Work order: Write each entry out again, exactly as it is written.

Stored records
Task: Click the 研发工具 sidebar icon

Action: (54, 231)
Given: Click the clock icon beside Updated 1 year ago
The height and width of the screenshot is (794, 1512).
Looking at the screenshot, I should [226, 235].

Reply to the task:
Task: Click the 研发工具 sidebar icon

Action: (54, 231)
Given: Click the clock icon beside Updated 1 year ago
The height and width of the screenshot is (794, 1512).
Looking at the screenshot, I should [226, 235].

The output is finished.